Jinwei Hong

All-solid-state lithium batteries (ASSLBs) with sulfide electrolytes and high-capacity alloy anodes are among the most promising technologies for achieving high safety and energy density. Herein, we demonstrate a slurry-coated sheet-type electrode consisting of a 99.8 wt % Si–Sn hybrid active material and a 0.2 wt % single-walled carbon nanotube (SWCNT) binder, which could be used as a superior anode in ASSLBs. Compared to the typical composite powder electrode, the sheet-type Si–Sn electrode is free of electrolytes and extra carbon additives, enabling higher energy density at the electrode level but dominantly depending on Li+ diffusion and electron transport within the Si–Sn active material. It is identified that the lithiated Si–Sn hybrid is an excellent mixed ion-electron conductor that overcomes insufficient electronic or ionic conductivities of lithiated Si and Sn individuals. In addition, using SWCNT instead of ordinary polymer binders can improve electrode integrity and preserve electrical connections during cycling.

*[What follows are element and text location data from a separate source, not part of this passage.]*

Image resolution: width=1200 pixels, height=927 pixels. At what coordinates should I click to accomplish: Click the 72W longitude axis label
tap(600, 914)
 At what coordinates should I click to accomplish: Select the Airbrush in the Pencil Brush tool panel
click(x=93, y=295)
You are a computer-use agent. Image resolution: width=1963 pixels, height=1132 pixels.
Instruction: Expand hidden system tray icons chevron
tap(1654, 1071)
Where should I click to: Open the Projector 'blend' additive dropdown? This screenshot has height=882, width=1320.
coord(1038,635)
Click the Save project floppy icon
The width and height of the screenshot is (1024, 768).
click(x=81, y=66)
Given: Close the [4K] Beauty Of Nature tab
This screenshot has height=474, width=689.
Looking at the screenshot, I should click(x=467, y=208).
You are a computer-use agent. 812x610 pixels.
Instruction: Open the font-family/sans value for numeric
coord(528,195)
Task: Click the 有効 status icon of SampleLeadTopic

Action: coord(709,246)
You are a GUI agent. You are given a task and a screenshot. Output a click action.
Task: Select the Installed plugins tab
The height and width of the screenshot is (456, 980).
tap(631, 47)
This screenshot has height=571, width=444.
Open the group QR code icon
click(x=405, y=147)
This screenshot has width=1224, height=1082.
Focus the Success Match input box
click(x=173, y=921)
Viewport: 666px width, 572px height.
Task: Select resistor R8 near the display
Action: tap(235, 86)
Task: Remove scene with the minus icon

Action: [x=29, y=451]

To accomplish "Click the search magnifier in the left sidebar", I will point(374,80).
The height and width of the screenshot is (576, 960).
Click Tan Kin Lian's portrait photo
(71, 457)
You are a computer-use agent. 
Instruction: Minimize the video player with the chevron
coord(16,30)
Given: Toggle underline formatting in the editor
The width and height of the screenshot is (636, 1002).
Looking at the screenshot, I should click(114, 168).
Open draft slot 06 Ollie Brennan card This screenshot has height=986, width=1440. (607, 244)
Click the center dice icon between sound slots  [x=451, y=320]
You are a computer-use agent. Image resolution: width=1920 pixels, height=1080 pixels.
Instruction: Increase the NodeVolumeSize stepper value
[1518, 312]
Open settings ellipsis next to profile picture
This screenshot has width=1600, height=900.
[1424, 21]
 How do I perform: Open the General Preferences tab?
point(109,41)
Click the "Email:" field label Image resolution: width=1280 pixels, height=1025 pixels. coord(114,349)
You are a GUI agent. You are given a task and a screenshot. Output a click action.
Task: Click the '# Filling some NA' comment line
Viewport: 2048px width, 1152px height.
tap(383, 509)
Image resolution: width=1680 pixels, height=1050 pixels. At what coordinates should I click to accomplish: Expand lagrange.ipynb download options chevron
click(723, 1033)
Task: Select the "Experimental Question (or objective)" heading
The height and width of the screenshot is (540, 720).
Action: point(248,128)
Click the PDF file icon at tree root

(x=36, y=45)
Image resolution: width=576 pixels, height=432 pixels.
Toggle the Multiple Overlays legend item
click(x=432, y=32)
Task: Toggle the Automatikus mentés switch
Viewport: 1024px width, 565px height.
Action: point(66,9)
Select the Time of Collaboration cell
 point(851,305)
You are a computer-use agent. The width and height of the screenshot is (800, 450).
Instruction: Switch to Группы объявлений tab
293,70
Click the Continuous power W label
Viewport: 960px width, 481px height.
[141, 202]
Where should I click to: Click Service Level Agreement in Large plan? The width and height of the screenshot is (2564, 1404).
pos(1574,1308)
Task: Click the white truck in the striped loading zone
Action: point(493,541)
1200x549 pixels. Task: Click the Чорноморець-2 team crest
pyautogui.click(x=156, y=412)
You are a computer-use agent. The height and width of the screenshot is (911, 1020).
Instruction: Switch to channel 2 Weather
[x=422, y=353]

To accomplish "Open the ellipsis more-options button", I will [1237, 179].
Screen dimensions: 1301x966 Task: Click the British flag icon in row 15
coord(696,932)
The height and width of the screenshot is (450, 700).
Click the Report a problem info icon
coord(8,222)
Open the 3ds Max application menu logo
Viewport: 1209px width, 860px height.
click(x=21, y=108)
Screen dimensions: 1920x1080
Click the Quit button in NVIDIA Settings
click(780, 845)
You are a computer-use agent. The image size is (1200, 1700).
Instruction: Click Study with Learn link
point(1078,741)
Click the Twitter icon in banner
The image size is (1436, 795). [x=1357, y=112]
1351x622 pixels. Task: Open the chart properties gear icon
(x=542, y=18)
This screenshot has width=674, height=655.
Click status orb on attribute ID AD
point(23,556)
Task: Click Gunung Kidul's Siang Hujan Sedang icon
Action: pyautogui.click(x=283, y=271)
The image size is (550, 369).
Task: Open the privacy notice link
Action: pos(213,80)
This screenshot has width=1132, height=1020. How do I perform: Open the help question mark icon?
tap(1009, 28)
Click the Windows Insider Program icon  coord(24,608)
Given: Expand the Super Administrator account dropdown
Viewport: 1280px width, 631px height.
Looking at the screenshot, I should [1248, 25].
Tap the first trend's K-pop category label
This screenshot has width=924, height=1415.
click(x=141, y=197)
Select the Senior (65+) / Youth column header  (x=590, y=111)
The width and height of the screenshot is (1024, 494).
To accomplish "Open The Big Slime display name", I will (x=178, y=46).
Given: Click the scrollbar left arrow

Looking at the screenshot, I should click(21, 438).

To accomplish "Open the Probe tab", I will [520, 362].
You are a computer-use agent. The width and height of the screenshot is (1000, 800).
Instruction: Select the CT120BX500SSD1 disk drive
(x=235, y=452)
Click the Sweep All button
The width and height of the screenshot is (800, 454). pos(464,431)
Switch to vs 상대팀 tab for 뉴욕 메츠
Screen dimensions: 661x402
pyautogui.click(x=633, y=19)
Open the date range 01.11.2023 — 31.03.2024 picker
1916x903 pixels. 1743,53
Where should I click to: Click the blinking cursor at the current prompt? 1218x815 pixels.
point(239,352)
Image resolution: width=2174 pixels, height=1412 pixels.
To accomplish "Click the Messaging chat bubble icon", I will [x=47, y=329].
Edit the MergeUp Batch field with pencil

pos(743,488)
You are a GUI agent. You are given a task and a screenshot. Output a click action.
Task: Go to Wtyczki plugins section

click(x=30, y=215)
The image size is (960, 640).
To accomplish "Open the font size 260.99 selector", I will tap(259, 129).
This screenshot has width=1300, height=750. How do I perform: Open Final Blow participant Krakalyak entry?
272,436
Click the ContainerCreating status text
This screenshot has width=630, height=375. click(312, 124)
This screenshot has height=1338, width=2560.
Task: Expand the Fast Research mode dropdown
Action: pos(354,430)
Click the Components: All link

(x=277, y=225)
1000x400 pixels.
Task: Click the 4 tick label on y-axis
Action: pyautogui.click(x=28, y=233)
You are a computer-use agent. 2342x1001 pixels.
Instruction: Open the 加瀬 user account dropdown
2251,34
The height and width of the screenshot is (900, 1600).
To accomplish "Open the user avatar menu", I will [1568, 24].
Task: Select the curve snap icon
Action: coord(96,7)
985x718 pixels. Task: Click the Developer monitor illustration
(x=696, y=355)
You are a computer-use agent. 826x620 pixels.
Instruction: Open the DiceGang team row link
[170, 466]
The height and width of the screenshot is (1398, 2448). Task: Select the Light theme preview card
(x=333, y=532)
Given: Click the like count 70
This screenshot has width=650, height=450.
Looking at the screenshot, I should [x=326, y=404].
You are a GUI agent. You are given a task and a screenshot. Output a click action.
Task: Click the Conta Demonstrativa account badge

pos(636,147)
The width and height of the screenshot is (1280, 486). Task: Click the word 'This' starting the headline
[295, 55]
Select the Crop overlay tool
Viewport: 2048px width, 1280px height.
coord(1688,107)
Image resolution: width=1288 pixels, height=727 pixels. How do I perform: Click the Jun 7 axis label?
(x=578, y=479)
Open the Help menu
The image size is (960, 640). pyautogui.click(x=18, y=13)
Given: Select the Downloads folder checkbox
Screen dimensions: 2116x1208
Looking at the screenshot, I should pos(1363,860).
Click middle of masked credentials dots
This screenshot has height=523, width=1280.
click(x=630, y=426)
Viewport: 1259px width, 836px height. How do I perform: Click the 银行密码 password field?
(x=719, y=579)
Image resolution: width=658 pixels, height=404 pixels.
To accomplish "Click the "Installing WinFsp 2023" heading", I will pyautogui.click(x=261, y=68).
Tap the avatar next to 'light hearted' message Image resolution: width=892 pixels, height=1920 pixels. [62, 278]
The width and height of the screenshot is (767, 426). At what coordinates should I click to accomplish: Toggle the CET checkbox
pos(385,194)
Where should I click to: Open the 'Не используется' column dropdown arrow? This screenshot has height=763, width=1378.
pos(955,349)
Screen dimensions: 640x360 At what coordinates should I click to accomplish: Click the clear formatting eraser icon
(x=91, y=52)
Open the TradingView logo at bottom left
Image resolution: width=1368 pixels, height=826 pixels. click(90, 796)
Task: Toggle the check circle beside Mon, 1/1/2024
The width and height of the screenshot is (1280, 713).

When paired with a LiNi0.8Co0.1Mn0.1O2 (NCM811) cathode (a mass loading of 11.3 mg cm–2), the Si–Sn–SWCNT||NCM811 full cell shows stable cycling for more than 200 cycles at 0.5C with a capacity retention of 85.9%. Even at a high NCM811 loading of 36.4 mg cm–2, the full cell exhibits a considerable capacity retention of 85.0% (50 cycles, 0.1C) and a maximum areal capacity of 5.8 mAh cm–2. This work provides an industry-compatible method to produce high-performance alloy anodes for ASSLBs.